Kick off your Italian night with these tender and juicy Olive Garden Meatballs. This recipe is nothing like you’ve tried before since these meatballs are roasted with red wine and Italian seasoning. It comes together really quick and requires simple ingredients you probably already have in your pantry.
Mix all the meatballs ingredients one by one in a large mixing bowl until they are well combined. You might need to add more breadcrumbs for extra “stickiness”. We also recommend frying one meatball as a sample at this stage to taste and adjust the saltiness. Then, cover your meat mixture and transfer it to a chilled area to marinate for an hour.
Preheat your oven to 360 °F and grease a roasting tray.

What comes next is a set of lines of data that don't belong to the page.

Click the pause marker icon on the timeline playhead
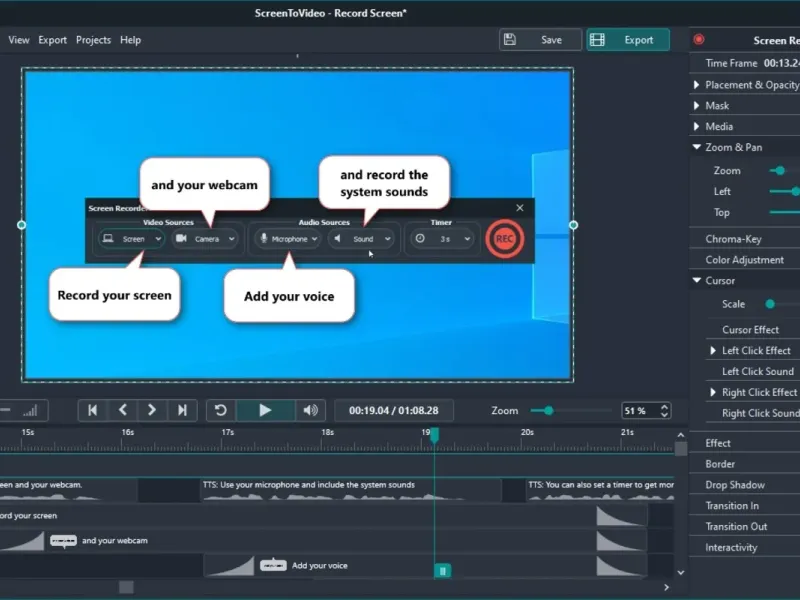Screen dimensions: 800x600 click(442, 571)
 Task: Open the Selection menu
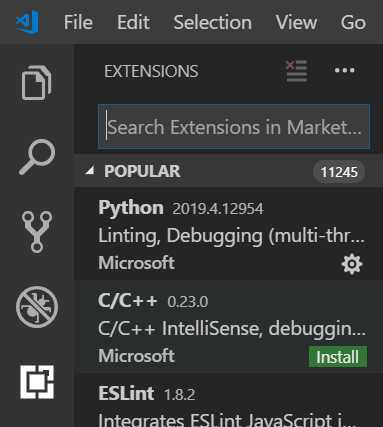click(212, 22)
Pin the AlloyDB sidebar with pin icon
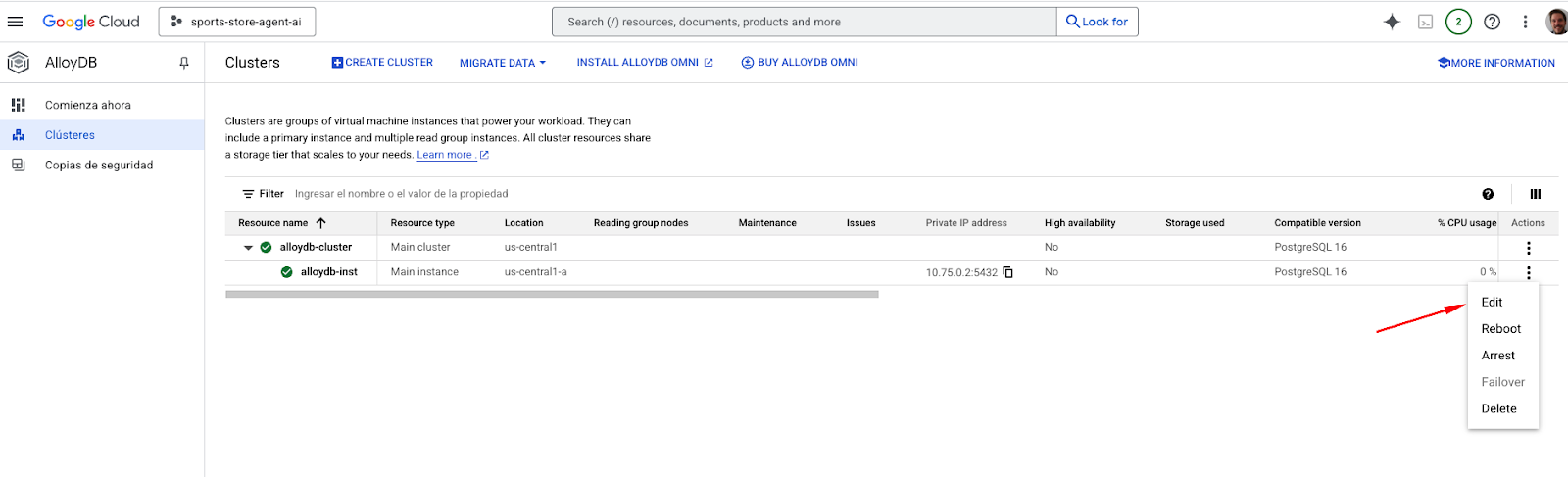The width and height of the screenshot is (1568, 477). [183, 63]
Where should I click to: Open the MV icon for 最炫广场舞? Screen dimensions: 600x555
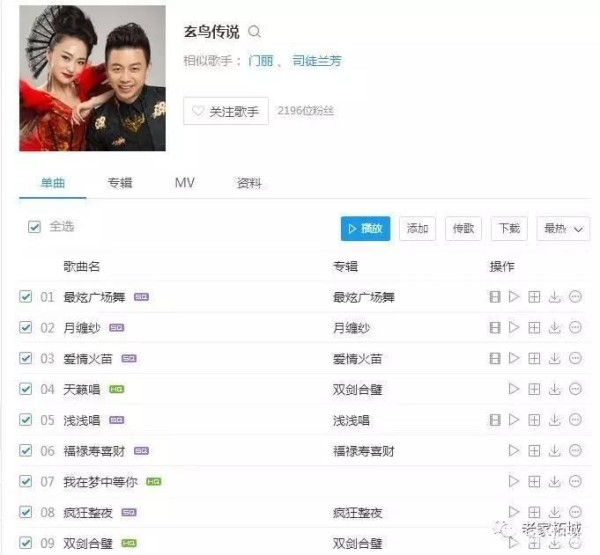[x=495, y=297]
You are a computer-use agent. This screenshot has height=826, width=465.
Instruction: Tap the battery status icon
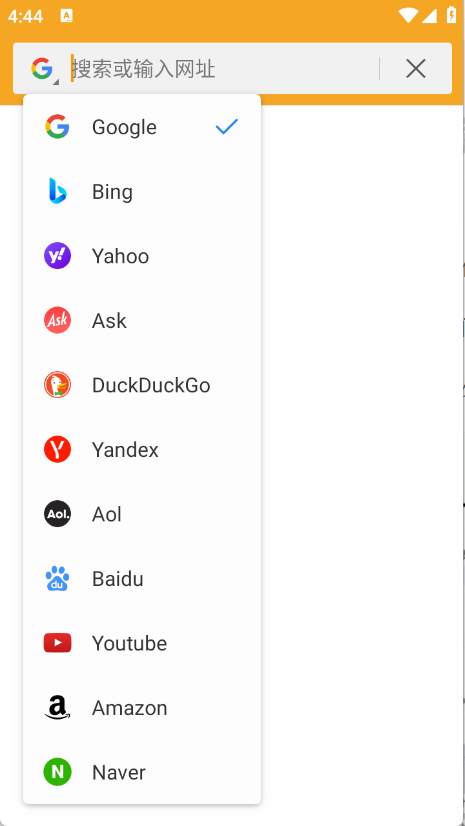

When ready to fry, take your meat and shape it into meatballs with your preferred method. Then, arrange them neatly onto the roasting pan. Sear in the pan on medium-high heat for about 3 minutes, turning them over as they sear to get a nice color on each side. Note: turn the meatballs evenly but not too frequently.
Once fried, transfer your meatballs to the oven and roast until they are cooked through, for about 35 minutes. Afterwards, drain any excess oil if necessary.
Warm your marinara sauce and ladle it on top of the meatballs once they are ready. Garnish with some freshly chopped parsley and grated or powdered parmesan cheese. Note: if you like to make your own marinara sauce you can sear some minced garlic, and add tomato paste. Then, deglaze the pan with some red wine, add crushed tomatoes, and your tomato mixture. Serve and enjoy!